# Csontainer ship X-press Pearl sinking off Sri Lanka



## R651400 (Jun 18, 2005)

Can't see any previous SN mention...









VIDEO: X-Press Pearl sinks at stern


Helping Maritime Professionals Make Informed Decisions




www.marinelog.com


----------



## Stephen J. Card (Nov 5, 2006)

What a brave ship. Almost 2 weeks on fire. Sad ending for her.


----------



## Varley (Oct 1, 2006)

Another burned box boat. Drake did well with fireships (hellships to the djago) but I wonder he might have done better with container ships.


----------



## nickwilson89 (May 25, 2014)

I am surprised it has taken so long for this news to be commented on by SN, and am glad it now has been It is going to be nearly impossible to determine the actual cause and I do wonder how much separation is given to DG cargoes on container ships. In days gone by many such cargoes were carried in deck where they could be watched and dealt with at the first sign of trouble, e.g. fumes, heat, etc. And if not on deck then in an accessible part of the tweendeck. 

Nick


----------



## makko (Jul 20, 2006)

You hit the nail directly on the head, Nick. Computer programmes decide the stow position of the containers, CG etc. I assume another failure of a shoreside Wallah, writing a programme,"Weight, size, equation -OK!".

Given data »
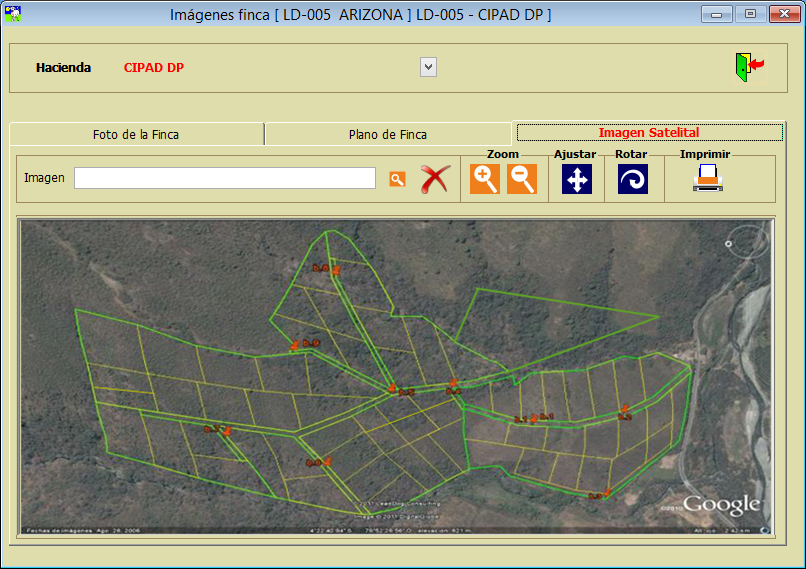The width and height of the screenshot is (806, 569).
Task: Click the Ajustar four-arrow fit icon
Action: (x=577, y=179)
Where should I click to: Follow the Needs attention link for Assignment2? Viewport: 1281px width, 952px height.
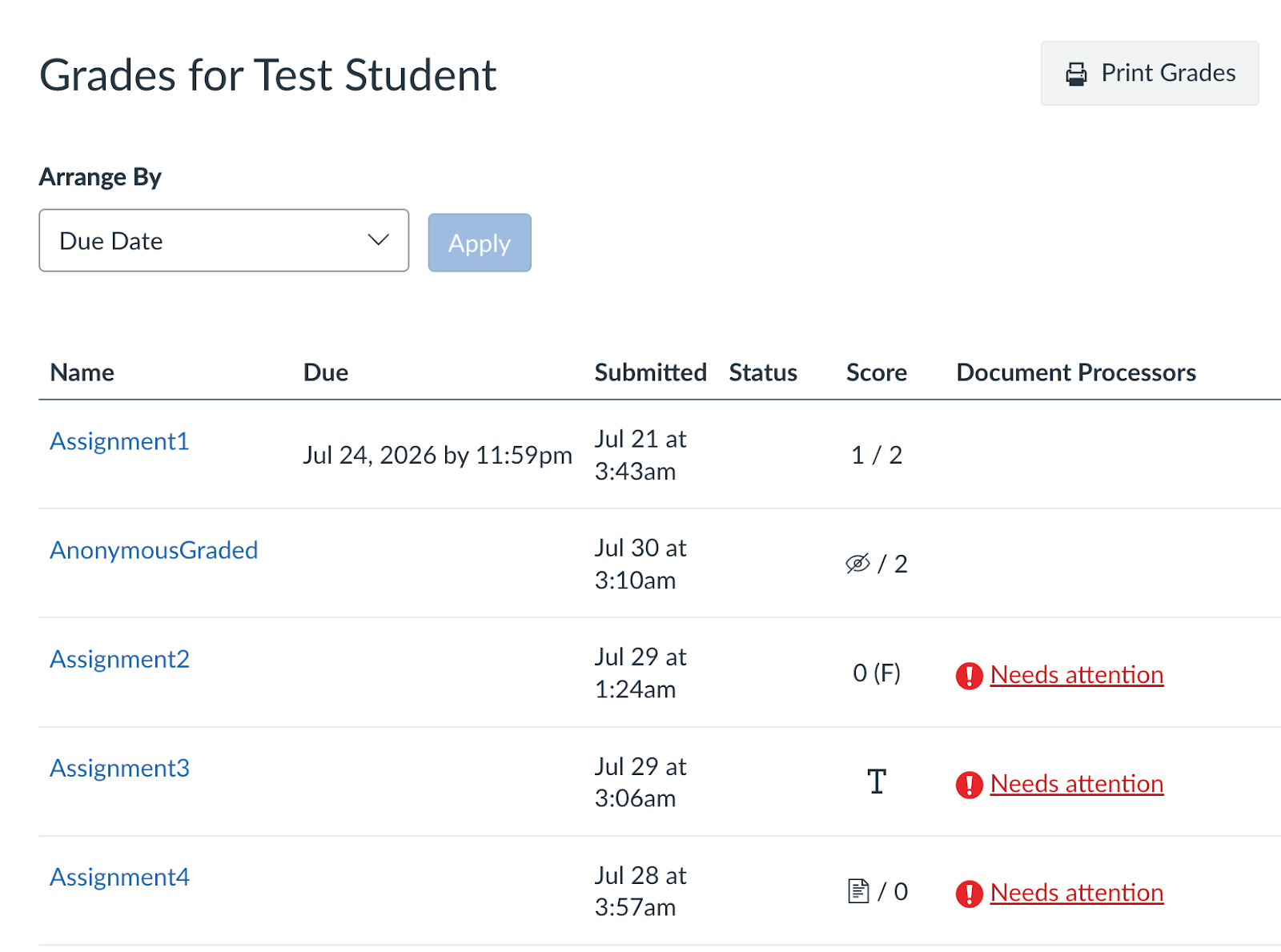(1077, 675)
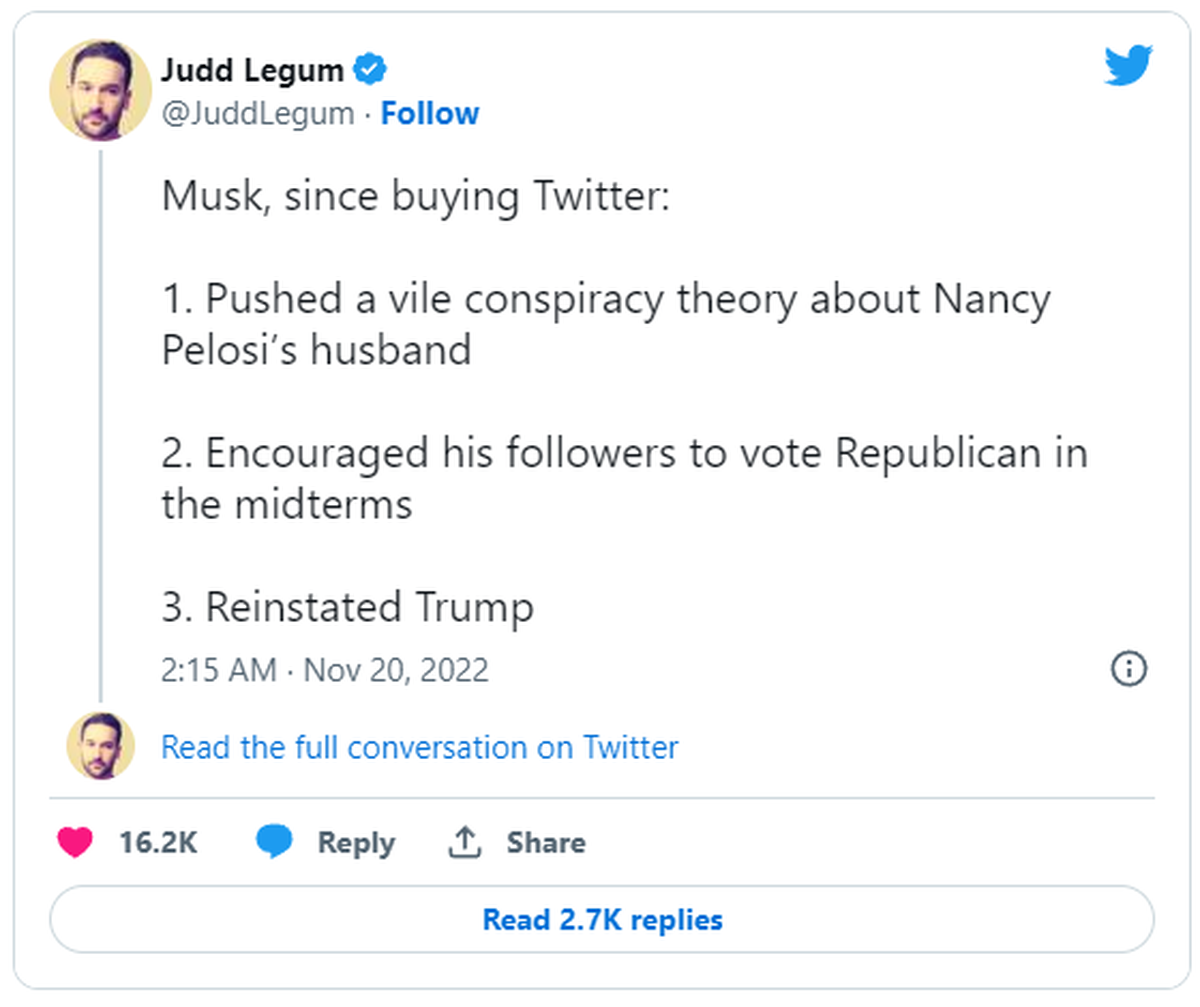Click the blue reply speech bubble icon

coord(274,842)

To be done »
a – Answer these about the X-Press Pearl thread:
(i) According to Stephen J. Card, how long was the ship on fire?
(ii) According to nickwilson89, where were dangerous cargoes often carried in days gone by?
(iii) According to makko, what decides the stow position of the containers?
b – Carry on the X-Press Pearl thread from its last sentence.
The lines are separate material from the X-Press Pearl thread.

Results by task »
a –
(i) Almost 2 weeks.
(ii) On deck, or else in an accessible part of the tweendeck.
(iii) Computer programmes.

b –
Far too common these container fires.

Rgds.
Dave


----------



## Biggles Wader (Jul 18, 2013)

The ship was refused aid by at least two other countries when the problem first arose a couple of weeks ago. I cant help feeling the problem could have been solved without this disaster if the right help had been given then.


----------



## Rocket_Ron (Jan 25, 2013)

Biggles Wader said:


> The ship was refused aid by at least two other countries when the problem first arose a couple of weeks ago. I cant help feeling the problem could have been solved without this disaster if the right help had been given then.


Couldn`t any problem be solved with the right help ?


----------



## Kneth (Aug 7, 2010)

Apparently the leaking container was on deck - leaking for more than 10 days. 
The fire started in the hold, hence the release of CO2 by the crew.
Many unanswered questions...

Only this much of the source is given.